Plural indefinite articles?

Chalk it up to my limited knowledge of linguistics (that Modern Languages degree was several years ago), but I suspect that English is developing a plural indefinite article.

You know what a definite article is, right? In English it’s ‘the’.

The cat

The bus

The orange

etc. because it refers to a definite thing. It can also refer to a concept or uncountable noun. ‘Love’ vs. ‘the love’ if you like.

And an indefinite article, meaning ‘one’ – and in many languages it’s the same word. In English it started out as ‘an’, related to ‘one’ and the ‘n’ was dropped before a consonant (yes it is that way round. Bite me).

A cat

A bus

An orange (very good example – it was originally ‘a norange’, compare the Spanish ‘naranja’.).

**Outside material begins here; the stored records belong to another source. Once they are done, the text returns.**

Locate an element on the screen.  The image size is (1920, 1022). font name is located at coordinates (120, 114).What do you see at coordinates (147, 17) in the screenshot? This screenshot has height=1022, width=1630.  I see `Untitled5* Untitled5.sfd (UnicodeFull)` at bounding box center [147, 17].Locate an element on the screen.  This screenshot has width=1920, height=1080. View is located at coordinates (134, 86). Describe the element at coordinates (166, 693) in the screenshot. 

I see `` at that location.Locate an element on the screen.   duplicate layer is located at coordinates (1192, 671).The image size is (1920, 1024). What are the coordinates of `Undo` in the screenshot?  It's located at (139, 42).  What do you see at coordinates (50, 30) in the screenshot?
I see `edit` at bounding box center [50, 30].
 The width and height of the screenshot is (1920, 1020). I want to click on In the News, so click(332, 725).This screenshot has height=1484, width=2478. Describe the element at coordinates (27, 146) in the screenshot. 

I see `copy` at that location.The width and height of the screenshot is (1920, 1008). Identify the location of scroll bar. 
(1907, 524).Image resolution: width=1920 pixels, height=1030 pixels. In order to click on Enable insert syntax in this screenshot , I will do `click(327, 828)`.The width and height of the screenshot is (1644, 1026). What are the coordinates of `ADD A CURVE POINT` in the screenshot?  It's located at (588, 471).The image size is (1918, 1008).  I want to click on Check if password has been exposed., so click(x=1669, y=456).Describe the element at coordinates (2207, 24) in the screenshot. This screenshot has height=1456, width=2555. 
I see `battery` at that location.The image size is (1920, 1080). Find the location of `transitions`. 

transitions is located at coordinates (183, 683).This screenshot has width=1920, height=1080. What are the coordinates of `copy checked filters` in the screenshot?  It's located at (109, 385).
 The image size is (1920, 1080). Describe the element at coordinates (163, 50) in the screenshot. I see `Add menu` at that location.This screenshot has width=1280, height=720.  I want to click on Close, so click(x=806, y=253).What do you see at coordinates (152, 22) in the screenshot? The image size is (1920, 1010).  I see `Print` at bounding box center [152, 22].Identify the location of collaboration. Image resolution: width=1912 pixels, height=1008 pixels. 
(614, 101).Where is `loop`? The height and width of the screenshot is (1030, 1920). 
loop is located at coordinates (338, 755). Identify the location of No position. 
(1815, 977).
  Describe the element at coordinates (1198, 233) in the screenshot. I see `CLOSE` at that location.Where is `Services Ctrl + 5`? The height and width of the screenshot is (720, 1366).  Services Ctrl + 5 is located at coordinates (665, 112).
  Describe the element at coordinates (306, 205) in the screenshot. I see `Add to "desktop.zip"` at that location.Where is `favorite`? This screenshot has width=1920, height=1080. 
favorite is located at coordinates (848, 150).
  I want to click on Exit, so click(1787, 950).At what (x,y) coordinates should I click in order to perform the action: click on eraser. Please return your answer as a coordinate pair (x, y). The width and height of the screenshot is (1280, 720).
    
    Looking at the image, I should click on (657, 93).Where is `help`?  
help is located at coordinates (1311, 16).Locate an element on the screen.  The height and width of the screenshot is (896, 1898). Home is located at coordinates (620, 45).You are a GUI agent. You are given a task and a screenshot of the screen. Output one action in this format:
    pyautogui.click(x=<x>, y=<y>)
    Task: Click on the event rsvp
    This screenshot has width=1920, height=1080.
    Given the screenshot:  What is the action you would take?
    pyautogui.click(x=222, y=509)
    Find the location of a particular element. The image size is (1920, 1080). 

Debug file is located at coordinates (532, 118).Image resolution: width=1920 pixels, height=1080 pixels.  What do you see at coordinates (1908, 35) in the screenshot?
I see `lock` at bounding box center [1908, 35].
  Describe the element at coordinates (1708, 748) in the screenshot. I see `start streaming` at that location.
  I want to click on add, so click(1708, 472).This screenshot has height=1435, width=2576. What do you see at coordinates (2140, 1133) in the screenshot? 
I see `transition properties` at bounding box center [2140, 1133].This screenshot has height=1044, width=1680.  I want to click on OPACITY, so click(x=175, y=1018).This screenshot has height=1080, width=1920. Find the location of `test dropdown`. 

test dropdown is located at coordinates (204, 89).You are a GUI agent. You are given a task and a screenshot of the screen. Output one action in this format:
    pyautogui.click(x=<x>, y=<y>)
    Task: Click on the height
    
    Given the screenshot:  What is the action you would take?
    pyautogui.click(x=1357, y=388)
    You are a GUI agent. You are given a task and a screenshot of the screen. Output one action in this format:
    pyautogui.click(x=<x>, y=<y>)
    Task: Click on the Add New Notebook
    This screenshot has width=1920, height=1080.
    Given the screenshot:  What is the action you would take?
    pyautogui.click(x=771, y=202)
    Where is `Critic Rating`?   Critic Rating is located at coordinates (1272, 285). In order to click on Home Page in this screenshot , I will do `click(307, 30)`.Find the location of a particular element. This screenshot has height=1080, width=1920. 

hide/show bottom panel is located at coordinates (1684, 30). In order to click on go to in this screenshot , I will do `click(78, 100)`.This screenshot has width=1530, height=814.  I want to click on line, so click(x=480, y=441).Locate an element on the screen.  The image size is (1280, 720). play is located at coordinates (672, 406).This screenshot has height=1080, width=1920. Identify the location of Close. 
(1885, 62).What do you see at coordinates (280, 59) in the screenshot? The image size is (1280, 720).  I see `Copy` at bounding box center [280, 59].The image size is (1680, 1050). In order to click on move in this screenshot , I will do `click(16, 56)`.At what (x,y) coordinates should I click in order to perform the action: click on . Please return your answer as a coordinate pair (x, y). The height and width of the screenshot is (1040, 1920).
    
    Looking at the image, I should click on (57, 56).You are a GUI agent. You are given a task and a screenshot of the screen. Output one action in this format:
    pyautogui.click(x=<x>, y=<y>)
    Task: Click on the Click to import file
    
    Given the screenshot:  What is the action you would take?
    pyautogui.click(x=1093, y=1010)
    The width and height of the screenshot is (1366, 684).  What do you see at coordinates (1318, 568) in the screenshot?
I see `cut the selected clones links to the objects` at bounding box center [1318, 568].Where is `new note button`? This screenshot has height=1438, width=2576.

For a plural indefinite article, i.e. more than one cat or bus or orange but not any specific ones, we need to either use the noun bare (‘cats’, ‘buses’ etc) or ‘some’ – some cats are white vis-a-vis the clearly not-true cats are white.

In some languages there is a proper indefinite plural. Spanish and Catalan for example.

un gat – a cat

uns gats – some cats.

una dona – a woman

unes dones – some women. (French doesn’t do this btw despite being related).

But not “a women.”

But, you say, I have seen this. This precise case – “a women.” Also “a grandchildren,” which phrase I saw this morning – something along the lines of “I’m waiting for my son to give me a grandchildren that I can take to children’s shows.” You could just say ‘grandchildren’ or ‘some grandchildren,’ but while non-existent for now the offspring in question are somehow more precise than ‘grandchildren’ – they’re specific.

The indefinite plural is a strange beast, somewhere between singular and plural. “Would you talk like that to a women?” suggests that more than one woman may be involved, as is likely. And it isn’t really the same as ‘some.’ (or ‘not all’); it’s specific in its lack of specificity.

I suspect that instead of being upset when someone apparently spells ‘a woman’ as ‘a women’ (and it isn’t just men who do this, I’ve seen women do it) we should hail it as the possible upsurgence of a plural indefinite article.

Now I’m going to fire up Spotify (other streaming services are available) and listen to a podcasts.